--- YOUR ASSIGNMENT ---
Your task is to output the data exactly as it stands.

--- SOURCE INFORMATION ---

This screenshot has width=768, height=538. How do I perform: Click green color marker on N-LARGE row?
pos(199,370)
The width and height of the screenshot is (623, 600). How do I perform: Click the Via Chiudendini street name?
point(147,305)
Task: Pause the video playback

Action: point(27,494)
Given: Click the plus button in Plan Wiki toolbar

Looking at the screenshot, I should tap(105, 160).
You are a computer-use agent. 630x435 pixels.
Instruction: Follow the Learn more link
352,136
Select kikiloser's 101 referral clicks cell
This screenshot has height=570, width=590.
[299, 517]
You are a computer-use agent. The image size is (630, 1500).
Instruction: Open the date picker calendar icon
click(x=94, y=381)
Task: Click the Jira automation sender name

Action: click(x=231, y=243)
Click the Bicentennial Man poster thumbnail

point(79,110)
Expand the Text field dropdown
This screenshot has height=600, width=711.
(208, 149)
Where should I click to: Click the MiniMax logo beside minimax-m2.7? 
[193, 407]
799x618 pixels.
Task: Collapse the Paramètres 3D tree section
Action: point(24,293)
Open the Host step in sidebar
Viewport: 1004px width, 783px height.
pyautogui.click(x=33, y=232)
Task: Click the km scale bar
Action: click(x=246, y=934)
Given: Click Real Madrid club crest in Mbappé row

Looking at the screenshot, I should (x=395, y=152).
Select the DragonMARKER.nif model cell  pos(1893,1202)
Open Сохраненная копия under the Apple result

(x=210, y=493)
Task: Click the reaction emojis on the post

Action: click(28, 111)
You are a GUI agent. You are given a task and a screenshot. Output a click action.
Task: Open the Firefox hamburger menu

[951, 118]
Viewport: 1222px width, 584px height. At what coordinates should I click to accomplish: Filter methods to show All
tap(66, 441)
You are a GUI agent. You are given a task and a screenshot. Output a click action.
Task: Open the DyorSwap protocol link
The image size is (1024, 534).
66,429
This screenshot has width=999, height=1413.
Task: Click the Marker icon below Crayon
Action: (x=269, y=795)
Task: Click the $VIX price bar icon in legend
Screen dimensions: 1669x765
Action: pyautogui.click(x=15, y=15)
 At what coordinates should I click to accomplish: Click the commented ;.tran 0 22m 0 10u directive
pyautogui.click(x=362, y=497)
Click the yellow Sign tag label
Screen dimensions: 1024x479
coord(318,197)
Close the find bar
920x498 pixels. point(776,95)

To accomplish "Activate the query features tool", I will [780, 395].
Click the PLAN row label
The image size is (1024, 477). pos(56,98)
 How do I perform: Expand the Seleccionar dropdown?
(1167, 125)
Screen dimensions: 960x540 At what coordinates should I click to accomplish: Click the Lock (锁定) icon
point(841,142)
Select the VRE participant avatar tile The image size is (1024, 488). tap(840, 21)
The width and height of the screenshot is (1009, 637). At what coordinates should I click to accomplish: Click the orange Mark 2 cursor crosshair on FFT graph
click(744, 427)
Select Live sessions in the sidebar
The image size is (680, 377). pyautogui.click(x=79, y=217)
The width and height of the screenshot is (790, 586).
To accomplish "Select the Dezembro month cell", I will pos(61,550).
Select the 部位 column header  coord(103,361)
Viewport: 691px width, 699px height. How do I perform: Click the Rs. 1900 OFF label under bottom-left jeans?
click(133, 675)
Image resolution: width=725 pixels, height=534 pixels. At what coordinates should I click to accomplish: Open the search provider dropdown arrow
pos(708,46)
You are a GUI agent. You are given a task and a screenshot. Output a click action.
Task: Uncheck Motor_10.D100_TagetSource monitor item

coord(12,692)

--- ANSWER TO THIS PROBLEM ---
This screenshot has width=768, height=538. How do I perform: Click green color marker on N-LARGE row?
pos(199,370)
The width and height of the screenshot is (623, 600). How do I perform: Click the Via Chiudendini street name?
point(147,305)
Task: Pause the video playback

Action: point(27,494)
Given: Click the plus button in Plan Wiki toolbar

Looking at the screenshot, I should tap(105, 160).
You are a computer-use agent. 630x435 pixels.
Instruction: Follow the Learn more link
352,136
Select kikiloser's 101 referral clicks cell
This screenshot has height=570, width=590.
[299, 517]
You are a computer-use agent. The image size is (630, 1500).
Instruction: Open the date picker calendar icon
click(x=94, y=381)
Task: Click the Jira automation sender name

Action: click(x=231, y=243)
Click the Bicentennial Man poster thumbnail

point(79,110)
Expand the Text field dropdown
This screenshot has height=600, width=711.
(208, 149)
Where should I click to: Click the MiniMax logo beside minimax-m2.7? 
[193, 407]
799x618 pixels.
Task: Collapse the Paramètres 3D tree section
Action: point(24,293)
Open the Host step in sidebar
Viewport: 1004px width, 783px height.
pyautogui.click(x=33, y=232)
Task: Click the km scale bar
Action: click(x=246, y=934)
Given: Click Real Madrid club crest in Mbappé row

Looking at the screenshot, I should (x=395, y=152).
Select the DragonMARKER.nif model cell  pos(1893,1202)
Open Сохраненная копия under the Apple result

(x=210, y=493)
Task: Click the reaction emojis on the post

Action: click(28, 111)
You are a GUI agent. You are given a task and a screenshot. Output a click action.
Task: Open the Firefox hamburger menu

[951, 118]
Viewport: 1222px width, 584px height. At what coordinates should I click to accomplish: Filter methods to show All
tap(66, 441)
You are a GUI agent. You are given a task and a screenshot. Output a click action.
Task: Open the DyorSwap protocol link
The image size is (1024, 534).
66,429
This screenshot has width=999, height=1413.
Task: Click the Marker icon below Crayon
Action: (x=269, y=795)
Task: Click the $VIX price bar icon in legend
Screen dimensions: 1669x765
Action: pyautogui.click(x=15, y=15)
 At what coordinates should I click to accomplish: Click the commented ;.tran 0 22m 0 10u directive
pyautogui.click(x=362, y=497)
Click the yellow Sign tag label
Screen dimensions: 1024x479
coord(318,197)
Close the find bar
920x498 pixels. point(776,95)

To accomplish "Activate the query features tool", I will [780, 395].
Click the PLAN row label
The image size is (1024, 477). pos(56,98)
 How do I perform: Expand the Seleccionar dropdown?
(1167, 125)
Screen dimensions: 960x540 At what coordinates should I click to accomplish: Click the Lock (锁定) icon
point(841,142)
Select the VRE participant avatar tile The image size is (1024, 488). tap(840, 21)
The width and height of the screenshot is (1009, 637). At what coordinates should I click to accomplish: Click the orange Mark 2 cursor crosshair on FFT graph
click(744, 427)
Select Live sessions in the sidebar
The image size is (680, 377). pyautogui.click(x=79, y=217)
The width and height of the screenshot is (790, 586).
To accomplish "Select the Dezembro month cell", I will pos(61,550).
Select the 部位 column header  coord(103,361)
Viewport: 691px width, 699px height. How do I perform: Click the Rs. 1900 OFF label under bottom-left jeans?
click(133, 675)
Image resolution: width=725 pixels, height=534 pixels. At what coordinates should I click to accomplish: Open the search provider dropdown arrow
pos(708,46)
You are a GUI agent. You are given a task and a screenshot. Output a click action.
Task: Uncheck Motor_10.D100_TagetSource monitor item

coord(12,692)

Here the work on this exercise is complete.